Copy the records verbatim, covering the stretch from the line containing "Describe the element at coordinates (910, 643)" through the line containing "What do you see at coordinates (605, 86)", both lines included.

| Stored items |
---------------

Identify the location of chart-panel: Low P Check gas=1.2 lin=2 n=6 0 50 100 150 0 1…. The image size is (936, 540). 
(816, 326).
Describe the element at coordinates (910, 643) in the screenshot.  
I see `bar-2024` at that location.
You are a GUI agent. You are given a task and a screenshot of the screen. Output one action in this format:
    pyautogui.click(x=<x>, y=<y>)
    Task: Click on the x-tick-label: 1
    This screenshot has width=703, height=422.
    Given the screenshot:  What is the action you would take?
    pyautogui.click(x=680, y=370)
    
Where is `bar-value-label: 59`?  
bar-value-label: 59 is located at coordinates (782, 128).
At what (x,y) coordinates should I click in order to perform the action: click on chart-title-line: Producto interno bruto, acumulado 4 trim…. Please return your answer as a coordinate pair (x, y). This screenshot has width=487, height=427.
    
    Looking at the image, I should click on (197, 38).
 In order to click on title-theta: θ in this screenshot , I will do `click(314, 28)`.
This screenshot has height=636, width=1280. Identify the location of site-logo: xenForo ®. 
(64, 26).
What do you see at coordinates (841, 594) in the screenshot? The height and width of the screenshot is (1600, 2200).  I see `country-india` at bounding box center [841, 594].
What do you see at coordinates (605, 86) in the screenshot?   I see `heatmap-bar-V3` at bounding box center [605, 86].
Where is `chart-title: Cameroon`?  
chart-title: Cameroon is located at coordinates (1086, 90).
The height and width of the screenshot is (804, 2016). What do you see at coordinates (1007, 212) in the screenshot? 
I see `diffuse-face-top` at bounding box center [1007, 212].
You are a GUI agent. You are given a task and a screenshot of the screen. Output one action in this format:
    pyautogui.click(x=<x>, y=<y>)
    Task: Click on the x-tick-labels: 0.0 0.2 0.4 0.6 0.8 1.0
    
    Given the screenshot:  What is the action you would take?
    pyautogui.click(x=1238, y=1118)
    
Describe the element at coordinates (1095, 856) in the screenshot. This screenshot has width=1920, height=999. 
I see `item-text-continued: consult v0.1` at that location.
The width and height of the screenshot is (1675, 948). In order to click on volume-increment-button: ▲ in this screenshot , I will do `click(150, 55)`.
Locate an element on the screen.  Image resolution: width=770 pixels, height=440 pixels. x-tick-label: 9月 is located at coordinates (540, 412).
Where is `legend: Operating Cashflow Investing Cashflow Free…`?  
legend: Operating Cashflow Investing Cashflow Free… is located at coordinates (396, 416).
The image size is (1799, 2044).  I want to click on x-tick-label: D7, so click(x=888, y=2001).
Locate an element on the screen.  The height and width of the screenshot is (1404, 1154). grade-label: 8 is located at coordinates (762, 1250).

---------------

| Written answer |
Describe the element at coordinates (910, 643) in the screenshot.  
I see `bar-2024` at that location.
You are a GUI agent. You are given a task and a screenshot of the screen. Output one action in this format:
    pyautogui.click(x=<x>, y=<y>)
    Task: Click on the x-tick-label: 1
    This screenshot has width=703, height=422.
    Given the screenshot:  What is the action you would take?
    pyautogui.click(x=680, y=370)
    
Where is `bar-value-label: 59`?  
bar-value-label: 59 is located at coordinates (782, 128).
At what (x,y) coordinates should I click in order to perform the action: click on chart-title-line: Producto interno bruto, acumulado 4 trim…. Please return your answer as a coordinate pair (x, y). This screenshot has width=487, height=427.
    
    Looking at the image, I should click on (197, 38).
 In order to click on title-theta: θ in this screenshot , I will do `click(314, 28)`.
This screenshot has height=636, width=1280. Identify the location of site-logo: xenForo ®. 
(64, 26).
What do you see at coordinates (841, 594) in the screenshot? The height and width of the screenshot is (1600, 2200).  I see `country-india` at bounding box center [841, 594].
What do you see at coordinates (605, 86) in the screenshot?   I see `heatmap-bar-V3` at bounding box center [605, 86].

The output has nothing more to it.